[Data records]
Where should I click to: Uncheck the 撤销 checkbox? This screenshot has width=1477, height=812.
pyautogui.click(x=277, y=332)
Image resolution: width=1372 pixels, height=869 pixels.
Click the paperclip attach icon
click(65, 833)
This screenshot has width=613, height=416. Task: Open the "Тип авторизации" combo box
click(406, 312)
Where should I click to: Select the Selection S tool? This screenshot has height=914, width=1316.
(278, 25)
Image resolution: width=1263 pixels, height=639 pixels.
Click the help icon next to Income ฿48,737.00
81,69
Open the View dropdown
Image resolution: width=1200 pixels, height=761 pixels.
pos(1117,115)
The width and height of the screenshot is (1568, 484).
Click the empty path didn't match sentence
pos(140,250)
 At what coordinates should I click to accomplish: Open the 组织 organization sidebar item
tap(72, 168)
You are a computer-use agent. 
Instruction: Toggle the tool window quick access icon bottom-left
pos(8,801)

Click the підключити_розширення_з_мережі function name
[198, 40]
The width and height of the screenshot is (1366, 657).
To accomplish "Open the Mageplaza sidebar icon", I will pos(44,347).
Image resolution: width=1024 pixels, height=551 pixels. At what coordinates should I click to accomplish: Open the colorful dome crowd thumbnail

Problem requirements:
Can you reproduce all of the material above, line for line, without changing a single character?

Reply:
Where should I click to: Uncheck the 撤销 checkbox? This screenshot has width=1477, height=812.
pyautogui.click(x=277, y=332)
Image resolution: width=1372 pixels, height=869 pixels.
Click the paperclip attach icon
click(65, 833)
This screenshot has width=613, height=416. Task: Open the "Тип авторизации" combo box
click(406, 312)
Where should I click to: Select the Selection S tool? This screenshot has height=914, width=1316.
(278, 25)
Image resolution: width=1263 pixels, height=639 pixels.
Click the help icon next to Income ฿48,737.00
81,69
Open the View dropdown
Image resolution: width=1200 pixels, height=761 pixels.
pos(1117,115)
The width and height of the screenshot is (1568, 484).
Click the empty path didn't match sentence
pos(140,250)
 At what coordinates should I click to accomplish: Open the 组织 organization sidebar item
tap(72, 168)
You are a computer-use agent. 
Instruction: Toggle the tool window quick access icon bottom-left
pos(8,801)

Click the підключити_розширення_з_мережі function name
[198, 40]
The width and height of the screenshot is (1366, 657).
To accomplish "Open the Mageplaza sidebar icon", I will pos(44,347).
Image resolution: width=1024 pixels, height=551 pixels. At what coordinates should I click to accomplish: Open the colorful dome crowd thumbnail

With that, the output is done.